In appearance he is tall, very good looking, inclined toward slenderness, with a long beautifully modeled head, thick curly, auburn, hair and contemplative blue eyes. Irish eyes they are, full of dreams. For brilliant as his rise in his chosen profession has been., Frank Murphy, has the brooding imaginative temperament of an artist. And although his excellent features and splendid physique unquestionably convey an impression of strength, it is none the less of his finely tempered sensibility that one is most conscious. His voice is so low, even in ordinary conversation, that if it were not exceptionally well placed it sometimes would be difficult to hear him. In the midst of the most strained arguments between counsel he scarcely raised it. Yet every word he spoke carried to the farthest corner of the crowded courtroom. And I was told by more than one person that when he addressed an audience of 7,000 people he could be heard, just as distinctly. He has both quality and presence. Dignity is an integral part of his nature and upon occasion be can be stern enough, but his most usual mood is one of tranquil thoughtfulness. When he smiles his face has the sparkle of a quiet river in the sunlight.

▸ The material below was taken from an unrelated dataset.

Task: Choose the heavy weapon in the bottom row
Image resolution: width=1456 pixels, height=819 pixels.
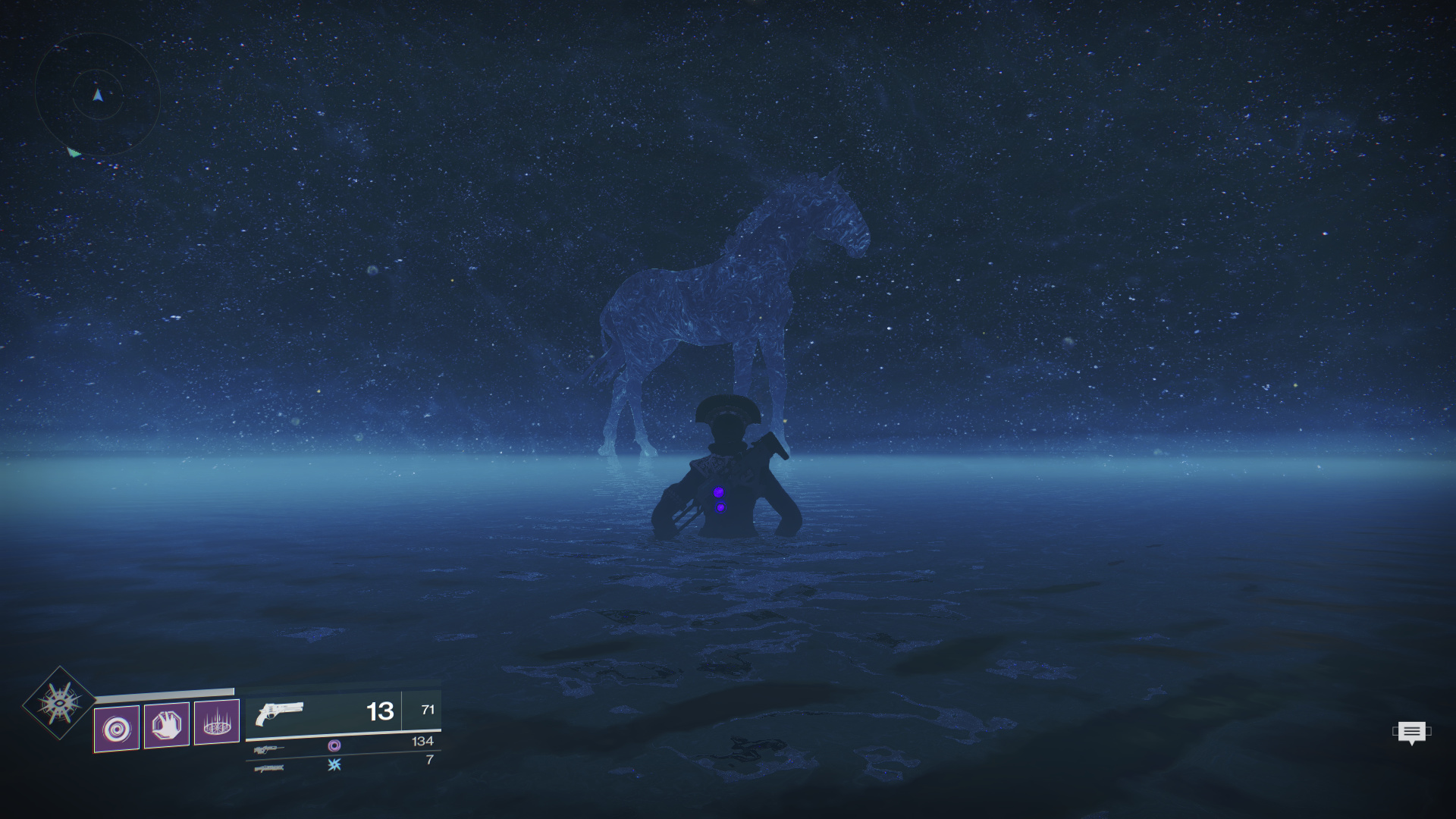Action: tap(269, 769)
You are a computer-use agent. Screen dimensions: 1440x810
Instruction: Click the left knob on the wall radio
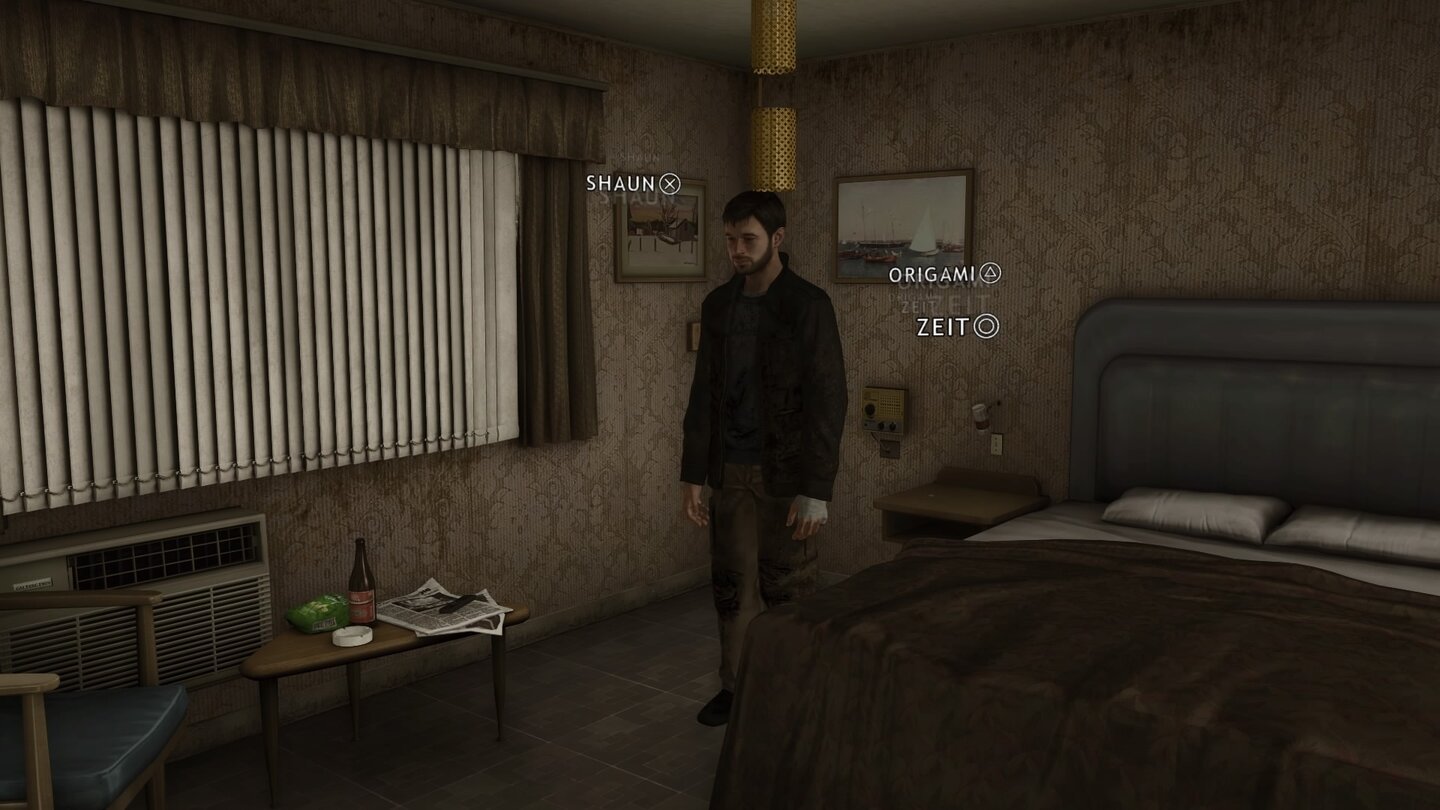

Almost the first question he asked me when I met him was if I knew where he could get a copy of the British Labor Party's platform. And as he discussed the new Alien Registration bill now before Congress, and commented upon the opportunities it offered for further encroachment upon the personal liberties of an already oppressed group in our country, his tone was packed with smoldering indignation. By temperament and training his resentment of intolerance is both deep and spontaneous. Moreover he has, this young judge, real courage. Daily he received letters upbraiding him for his open-minded attitude in this trial, warning him of what it might do to his political future, but imperturbably he ignored them. It is significant that never was any question raised as to the soundness of his rulings. His fairness was unimpeachable. It was a common occurrence to see all for men--Darrow, Chawke, Toms and Moll--nod their heads as he stated why a motion was “denied,” “objection sustained,” or counsel might “have an answer.”
And although it must surely have cost him an effort to do so, both in the first and second trial, he denied the defense’s motion for a directed verdict. He is, in short, a great-hearted, able man of rare understanding. Few people in Detroit are held in more affectionate esteem by all sorts and classes. Next to Darrow he was easily the most forceful and interesting character in the courtroom.